> What you are asked to do
Report how many lines in the records below include the word "Collapse", giving only the number.
◆ ◆ ◆ ◆ ◆
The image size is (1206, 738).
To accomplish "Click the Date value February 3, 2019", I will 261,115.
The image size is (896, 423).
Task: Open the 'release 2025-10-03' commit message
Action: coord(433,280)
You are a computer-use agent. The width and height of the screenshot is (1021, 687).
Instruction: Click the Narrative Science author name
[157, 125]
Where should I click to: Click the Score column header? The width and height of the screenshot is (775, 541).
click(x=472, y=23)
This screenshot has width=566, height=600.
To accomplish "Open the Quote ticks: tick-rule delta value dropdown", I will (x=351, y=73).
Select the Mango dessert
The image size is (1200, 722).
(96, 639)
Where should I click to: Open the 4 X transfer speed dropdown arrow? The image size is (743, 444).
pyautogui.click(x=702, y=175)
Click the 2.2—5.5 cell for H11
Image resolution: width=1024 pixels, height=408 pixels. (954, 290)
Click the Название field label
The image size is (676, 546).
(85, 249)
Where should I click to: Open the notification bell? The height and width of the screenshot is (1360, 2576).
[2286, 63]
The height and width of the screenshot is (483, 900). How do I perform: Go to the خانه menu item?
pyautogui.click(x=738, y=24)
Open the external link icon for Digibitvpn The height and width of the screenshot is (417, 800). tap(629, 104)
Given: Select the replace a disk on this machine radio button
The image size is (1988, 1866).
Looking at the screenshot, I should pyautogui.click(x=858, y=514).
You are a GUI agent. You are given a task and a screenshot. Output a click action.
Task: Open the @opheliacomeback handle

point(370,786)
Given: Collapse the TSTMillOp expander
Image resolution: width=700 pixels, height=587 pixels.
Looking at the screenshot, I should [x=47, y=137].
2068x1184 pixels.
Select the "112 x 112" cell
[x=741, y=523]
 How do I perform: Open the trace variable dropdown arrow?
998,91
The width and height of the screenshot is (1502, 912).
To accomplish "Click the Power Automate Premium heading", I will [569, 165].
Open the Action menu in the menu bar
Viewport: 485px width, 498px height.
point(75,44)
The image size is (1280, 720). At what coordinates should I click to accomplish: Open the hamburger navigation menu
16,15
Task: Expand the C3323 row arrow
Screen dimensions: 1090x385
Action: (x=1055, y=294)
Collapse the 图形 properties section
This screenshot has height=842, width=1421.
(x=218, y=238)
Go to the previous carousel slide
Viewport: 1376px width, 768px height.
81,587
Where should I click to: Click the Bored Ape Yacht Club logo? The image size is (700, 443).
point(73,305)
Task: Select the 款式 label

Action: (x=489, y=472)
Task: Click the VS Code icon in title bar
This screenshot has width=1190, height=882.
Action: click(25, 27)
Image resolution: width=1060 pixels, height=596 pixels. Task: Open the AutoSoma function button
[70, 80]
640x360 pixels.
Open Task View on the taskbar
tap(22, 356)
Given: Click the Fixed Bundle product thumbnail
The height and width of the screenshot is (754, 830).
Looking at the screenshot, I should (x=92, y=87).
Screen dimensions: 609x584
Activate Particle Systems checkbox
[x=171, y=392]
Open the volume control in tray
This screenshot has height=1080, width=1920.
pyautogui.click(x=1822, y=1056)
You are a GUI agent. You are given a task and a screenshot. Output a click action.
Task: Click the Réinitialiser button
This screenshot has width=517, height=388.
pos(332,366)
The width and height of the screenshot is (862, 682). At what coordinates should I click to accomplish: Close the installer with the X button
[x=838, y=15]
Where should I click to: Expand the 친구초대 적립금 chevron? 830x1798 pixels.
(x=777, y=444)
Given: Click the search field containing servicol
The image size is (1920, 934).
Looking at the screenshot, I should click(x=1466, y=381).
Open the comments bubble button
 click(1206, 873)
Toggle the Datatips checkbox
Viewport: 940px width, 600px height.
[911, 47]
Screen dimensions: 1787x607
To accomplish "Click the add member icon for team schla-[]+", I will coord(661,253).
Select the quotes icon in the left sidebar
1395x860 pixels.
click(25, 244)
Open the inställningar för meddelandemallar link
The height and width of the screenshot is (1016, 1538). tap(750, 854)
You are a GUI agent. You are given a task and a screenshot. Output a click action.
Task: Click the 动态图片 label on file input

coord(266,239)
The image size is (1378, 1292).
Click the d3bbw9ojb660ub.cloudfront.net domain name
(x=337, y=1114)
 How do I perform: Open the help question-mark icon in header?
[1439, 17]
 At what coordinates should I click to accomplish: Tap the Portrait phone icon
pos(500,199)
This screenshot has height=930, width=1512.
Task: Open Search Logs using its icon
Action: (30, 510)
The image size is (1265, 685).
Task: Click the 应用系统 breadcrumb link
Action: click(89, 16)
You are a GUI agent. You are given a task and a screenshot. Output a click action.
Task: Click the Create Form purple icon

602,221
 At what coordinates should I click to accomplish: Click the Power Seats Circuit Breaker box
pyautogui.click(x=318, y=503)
◆ ◆ ◆ ◆ ◆
> Task answer
2